• Open Access

Ultrasonographic Evaluation of Vincristine-Induced Gastric Hypomotility and the Prokinetic Effect of Mosapride in Dogs


  • The study was presented at the 2010 ACVIM Forum, Anaheim, CA.

Corresponding author: Koichi Ohno, Department of Veterinary Internal Medicine, Graduate School of Agricultural and Life Sciences, University of Tokyo, 1-1-1, Yayoi, Bunkyo-ku, Tokyo 113-8657, Japan; e-mail: aohno@mail.ecc.u-tokyo.ac.jp



Vincristine induces gastrointestinal motility disorders in humans. Adverse gastrointestinal events are commonly observed in dogs receiving vincristine.


To evaluate gastric motility after vincristine administration in dogs and the prophylactic effect of a prokinetic agent, mosapride.


Five healthy Beagle dogs.


Five dogs received vincristine IV at a dosage of 0.75 mg/m2. The motility index (MI) of the antral contraction was ultrasonographically evaluated 30 minutes postfeeding before administration of vincristine and for 6 days after vincristine treatment. After a 6-week washout period, the dogs received vincristine with mosapride (2 mg/kg PO, q24h for 6 days), and the MI was re-evaluated. Adverse gastrointestinal events were evaluated according to the Veterinary Co-operative Group Common Terminology Criteria for Adverse Events (VCOG-CTCAE).


After vincristine administration, a significant decrease (P < .05) in MI was observed on days 3 (6.64 ± 0.30) and 4 (8.02 ± 0.94), compared with pretreatment levels (10.00 ± 0.62). Gastrointestinal adverse events were observed in 4 dogs (grade 2 decreased appetite: 3 dogs; grade 1 vomiting: 2 dogs; and grade 1 diarrhea and grade 2 hematochezia: 1 dog). When mosapride citrate was administered with vincristine and for the next 5 days, no decrease in MI was observed. Furthermore, adverse gastrointestinal events occurred less frequently (grade 1 vomiting and grade 2 hematochezia in 1 dog each).

Conclusions and Clinical Importance

Vincristine (0.75 mg/m2) induces gastric hypomotility in dogs. Preventive administration of mosapride citrate (2.0 mg/kg PO, q24h) improves hypomotility and may decrease the adverse gastrointestinal effects of vincristine.

* * * * *

> [Assignment 1]
In the dog study abstract, what IV dosage of vincristine did the five dogs receive?
> [Assignment 2]
Copy word for word the section of the dog study abstract that opens with "Ultrasonographic Evaluation of" and closes with "Forum, Anaheim, CA.".

* * * * *

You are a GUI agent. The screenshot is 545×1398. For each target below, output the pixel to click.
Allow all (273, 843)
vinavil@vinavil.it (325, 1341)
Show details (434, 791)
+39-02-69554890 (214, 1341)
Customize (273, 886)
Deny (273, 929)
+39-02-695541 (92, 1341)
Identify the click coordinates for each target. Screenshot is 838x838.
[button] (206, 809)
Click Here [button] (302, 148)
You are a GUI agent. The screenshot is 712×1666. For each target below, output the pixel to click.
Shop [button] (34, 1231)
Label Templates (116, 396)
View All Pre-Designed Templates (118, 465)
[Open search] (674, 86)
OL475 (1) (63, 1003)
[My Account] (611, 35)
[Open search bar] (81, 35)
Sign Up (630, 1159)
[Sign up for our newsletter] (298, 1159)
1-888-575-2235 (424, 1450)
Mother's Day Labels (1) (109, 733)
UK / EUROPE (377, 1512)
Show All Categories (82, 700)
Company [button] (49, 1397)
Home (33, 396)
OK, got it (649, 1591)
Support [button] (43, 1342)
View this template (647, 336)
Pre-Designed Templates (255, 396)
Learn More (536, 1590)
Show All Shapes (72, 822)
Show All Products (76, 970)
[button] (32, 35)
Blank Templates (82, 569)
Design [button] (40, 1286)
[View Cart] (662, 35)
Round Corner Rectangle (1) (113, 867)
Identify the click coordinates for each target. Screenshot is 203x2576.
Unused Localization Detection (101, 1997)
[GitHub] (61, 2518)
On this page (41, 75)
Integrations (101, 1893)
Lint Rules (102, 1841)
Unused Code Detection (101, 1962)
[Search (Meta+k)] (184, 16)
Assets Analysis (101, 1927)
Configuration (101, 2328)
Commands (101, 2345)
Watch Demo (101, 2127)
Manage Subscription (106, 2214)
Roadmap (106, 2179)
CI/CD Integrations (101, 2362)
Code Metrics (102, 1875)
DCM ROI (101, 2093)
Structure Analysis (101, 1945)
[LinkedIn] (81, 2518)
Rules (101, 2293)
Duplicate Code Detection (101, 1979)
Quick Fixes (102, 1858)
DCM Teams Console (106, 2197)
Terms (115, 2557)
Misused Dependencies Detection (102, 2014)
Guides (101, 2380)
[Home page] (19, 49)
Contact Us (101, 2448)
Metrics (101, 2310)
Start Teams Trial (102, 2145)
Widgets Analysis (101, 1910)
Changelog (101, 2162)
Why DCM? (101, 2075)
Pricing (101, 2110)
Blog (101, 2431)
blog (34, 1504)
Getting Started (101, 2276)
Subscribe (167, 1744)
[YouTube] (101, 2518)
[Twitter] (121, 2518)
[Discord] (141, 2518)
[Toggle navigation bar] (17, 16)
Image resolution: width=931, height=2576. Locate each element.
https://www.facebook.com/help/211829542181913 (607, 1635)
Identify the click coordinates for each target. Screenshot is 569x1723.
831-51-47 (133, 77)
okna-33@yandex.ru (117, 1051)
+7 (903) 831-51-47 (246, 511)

* * * * *

> [Task output 1]
0.75 mg/m2

> [Task output 2]
Ultrasonographic Evaluation of Vincristine-Induced Gastric Hypomotility and the Prokinetic Effect of Mosapride in Dogs


  • The study was presented at the 2010 ACVIM Forum, Anaheim, CA.